== WHAT YOU WILL DO ==
Reproduce, exactly, the lines of the material below from the line containing "Task: Go to the next frame in stack" through the line containing "The height and", with both end lines included and nothing else.
[Opening DATA SHOWN section]
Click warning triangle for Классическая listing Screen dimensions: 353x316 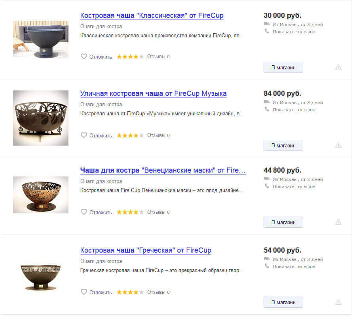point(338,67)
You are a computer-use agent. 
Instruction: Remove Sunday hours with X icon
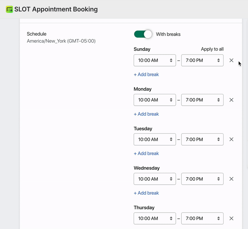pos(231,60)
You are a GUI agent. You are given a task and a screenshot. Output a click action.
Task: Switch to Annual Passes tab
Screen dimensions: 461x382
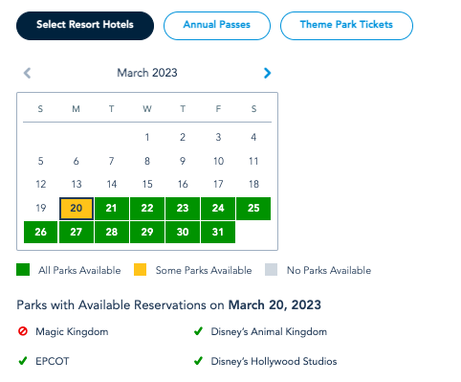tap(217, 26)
[Closing DATA SHOWN section]
[Opening DATA SHOWN section]
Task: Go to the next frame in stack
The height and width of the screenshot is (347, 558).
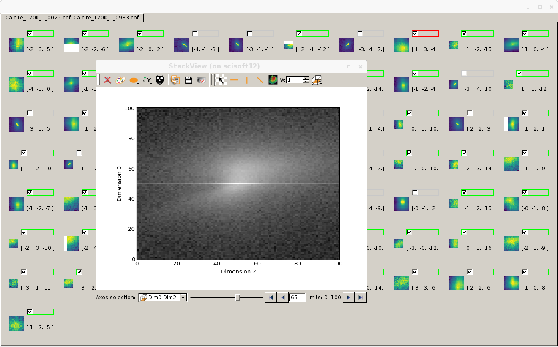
[Closing DATA SHOWN section]
[Opening DATA SHOWN section]
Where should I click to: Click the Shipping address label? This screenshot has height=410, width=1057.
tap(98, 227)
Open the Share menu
[Closing DATA SHOWN section]
== YOUR RESPONSE ==
Task: Go to the next frame in stack
The height and width of the screenshot is (347, 558).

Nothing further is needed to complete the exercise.